The below question line video is in response to a student’s question regarding using sheet metal holes as datum features. Specifically, this student asked, “If I specify a hole in a practically thin feature, such as a piece of sheet metal, is this still considered a cylindrical datum? Is this a poor choice of datum?”
The part shown in the drawing below illustrates our student’s question. In this drawing, we have a piece of sheet metal that is bent, which includes a hole in one of the flanges. Let’s assume this part is mounted into an assembly and gets bolted onto a surface that also has a hole in it. The flange with the hole in it would first be placed against the mounting surface of the mating part, then a fastener would pass through the hole in this part and into the hole in the mating part.
Notice on our drawing that we have indicated Datum Feature A as the bottom surface of the part (the flange with the hole in it), and Datum Feature B as the hole in the flange.

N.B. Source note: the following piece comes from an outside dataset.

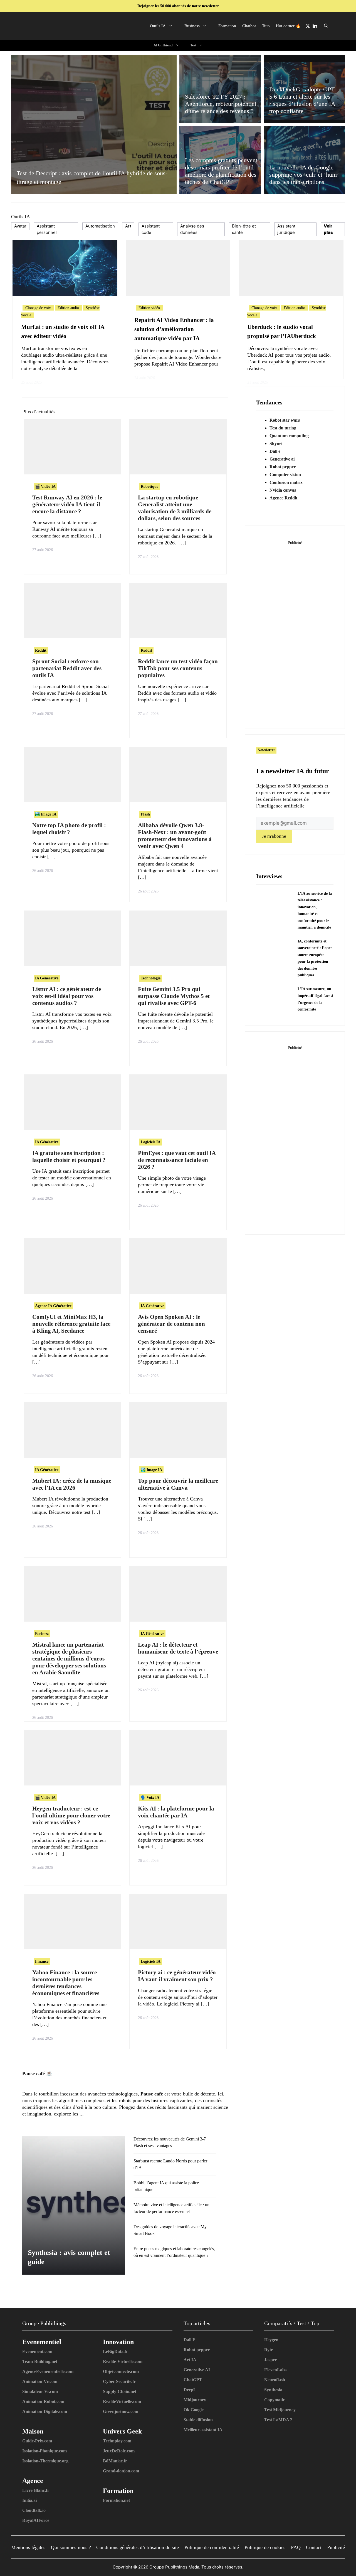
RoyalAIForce (35, 2520)
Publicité (336, 2547)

Is this a Cylindrical Datum Feature?
The first part of the student’s question is whether this very thin hole is considered a cylindrical datum feature. Technically, the answer is yes, but the depth of this hole is so shallow that trying to get a datum axis to represent the cylinder would be nearly impossible. However, as this datum feature is a secondary datum feature, to orient this part we only need it to lock down two translations, as the other translations and rotations are locked down by Datum Plane A. Instead of attempting to get a datum axis from this feature, you only need to find a reliable way to get a centerpoint of the hole. Having a point that represents the center of the hole is enough to stop our translations, and as the cylinder is very shallow, we are not concerned about the perpendicularity of the hole to Datum A.
Is this hole a poor choice for a datum feature?
The student also wanted to know if having this type of hole as a datum feature is a poor choice. There is actually a good reason to have this hole as a datum feature, because this hole locates the part in the assembly. However, as we have done in this part example, we would only want to use this as a secondary or tertiary datum feature. If we were to try to use this feature as our primary datum feature, we would then be using an unreliable axis to orient other features, which is poor design.